What the task asks.
In the records below, find the line that contains "You are a computer-use" and the line that contains "Instruction: View the 89 Likes list". Set down exactly those lines and every line between them, and nothing more.
START Materials provided
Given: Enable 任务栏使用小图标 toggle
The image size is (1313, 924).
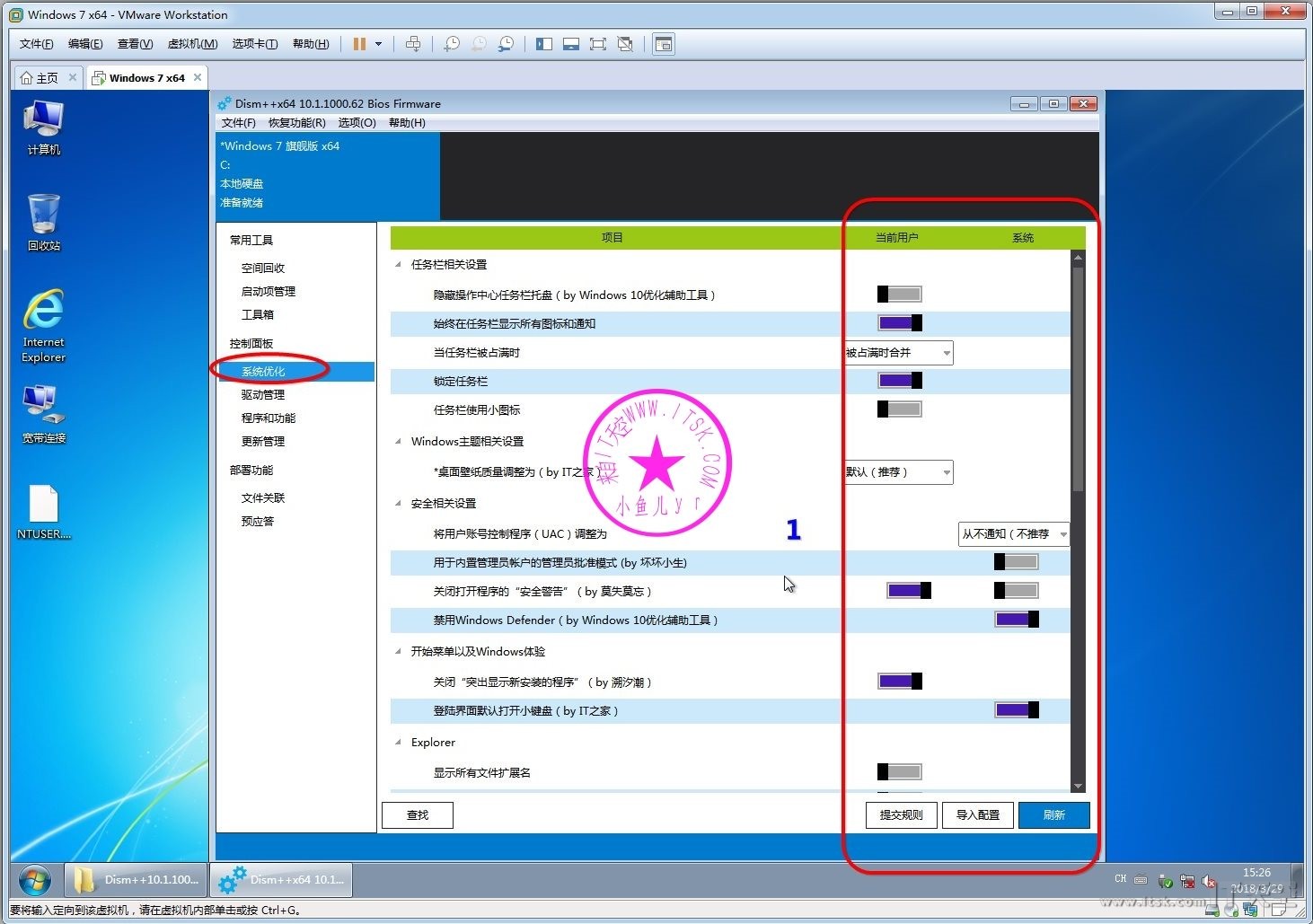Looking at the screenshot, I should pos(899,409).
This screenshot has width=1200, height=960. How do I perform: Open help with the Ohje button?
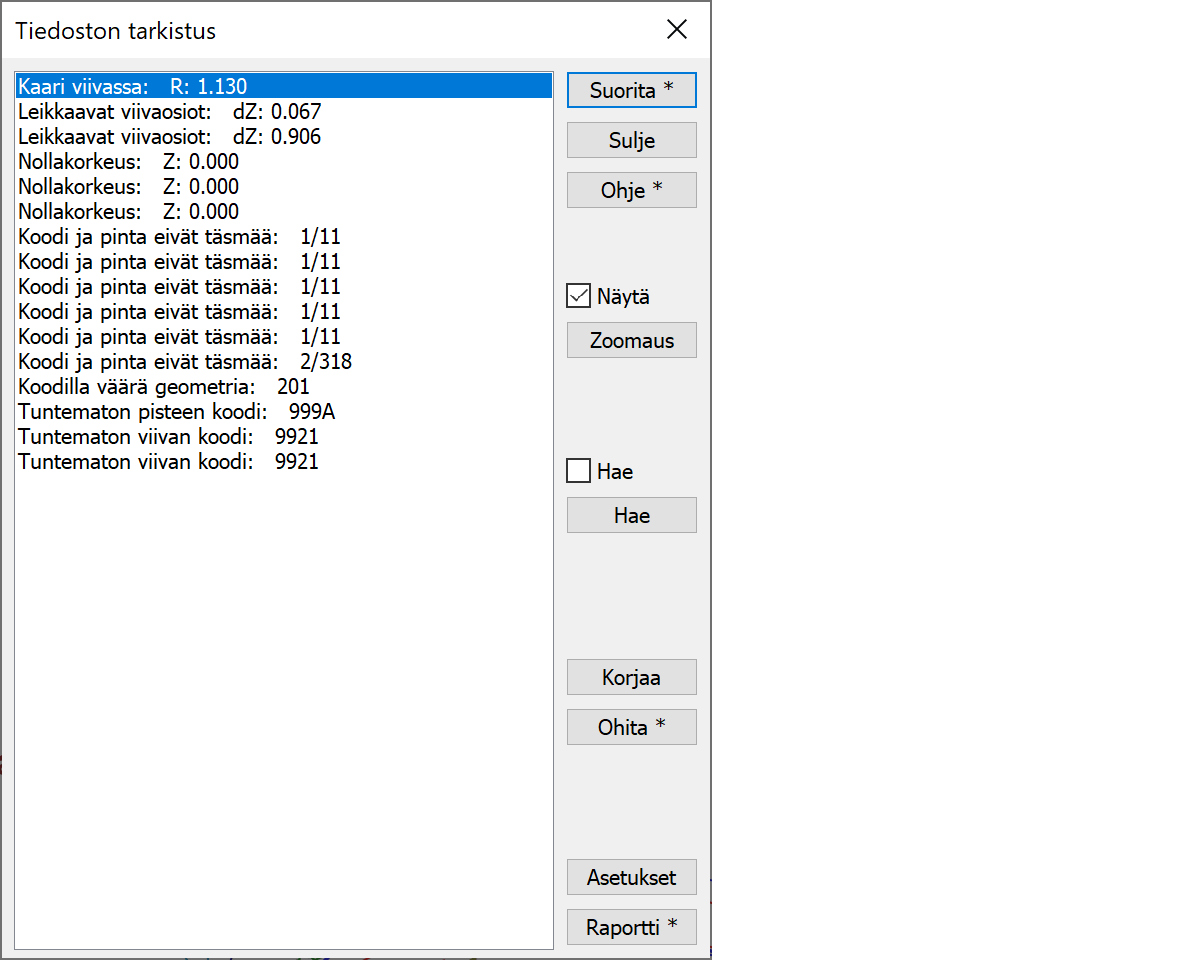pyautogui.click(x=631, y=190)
END Materials provided
START Materials provided
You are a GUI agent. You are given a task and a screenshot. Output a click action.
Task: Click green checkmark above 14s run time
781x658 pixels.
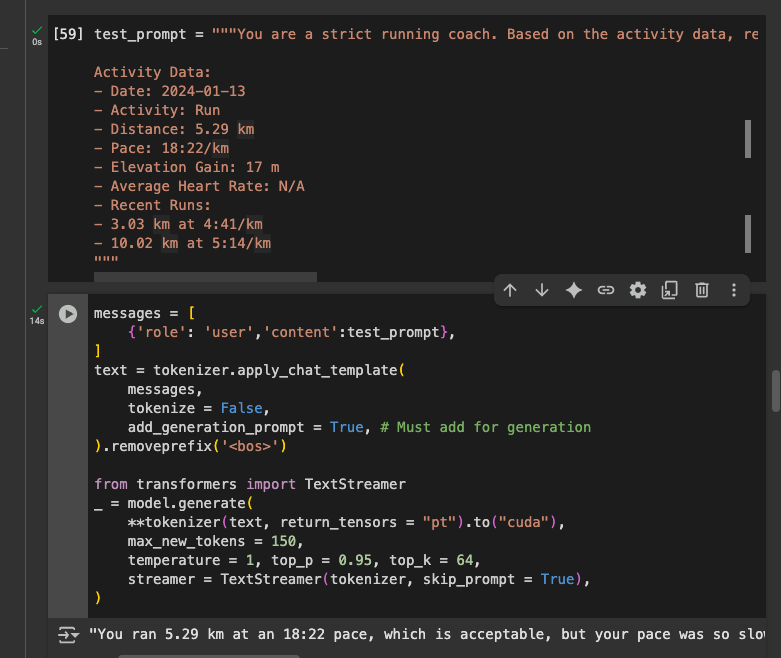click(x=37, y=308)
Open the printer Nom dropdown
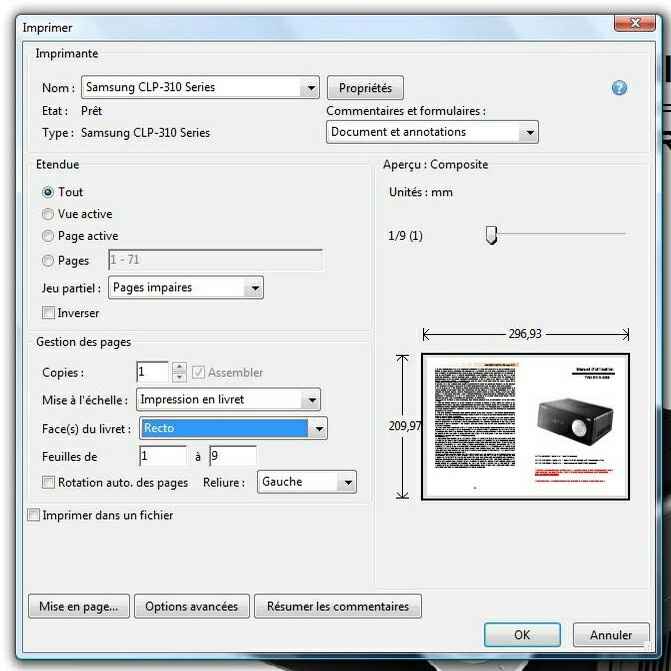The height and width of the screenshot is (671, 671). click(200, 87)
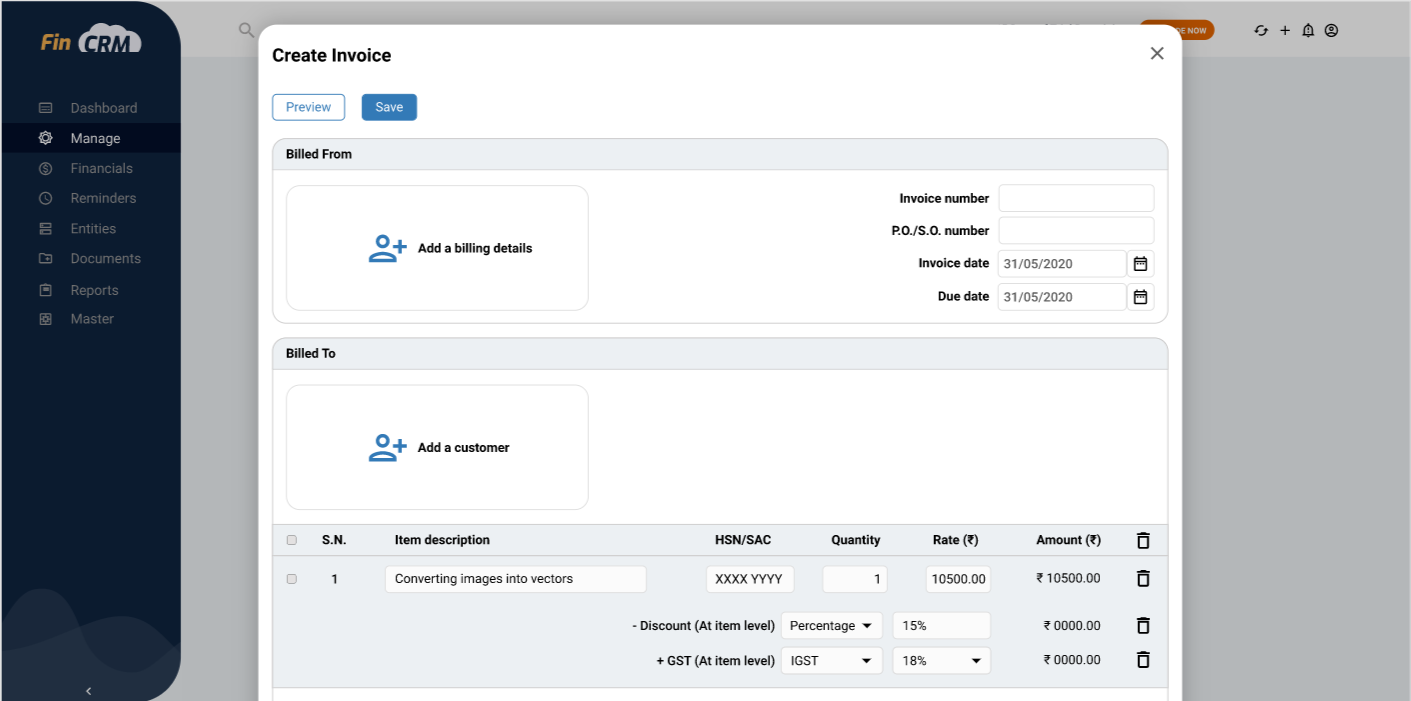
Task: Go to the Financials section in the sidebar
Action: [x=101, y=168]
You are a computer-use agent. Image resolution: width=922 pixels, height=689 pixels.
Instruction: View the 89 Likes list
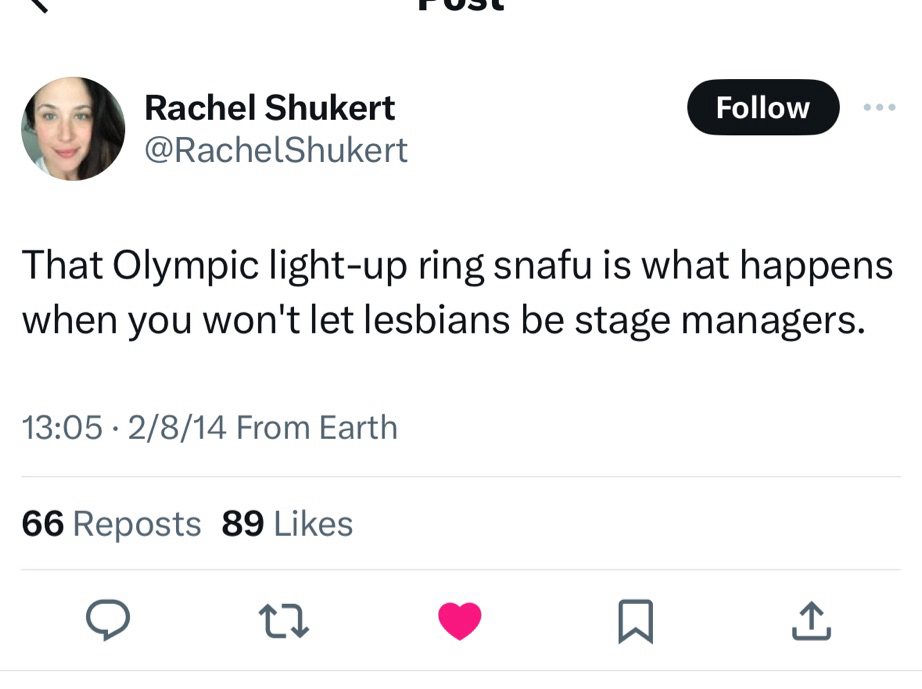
END Materials provided
Solution below.
You are a computer-use agent. Image resolution: width=922 pixels, height=689 pixels.
Instruction: View the 89 Likes list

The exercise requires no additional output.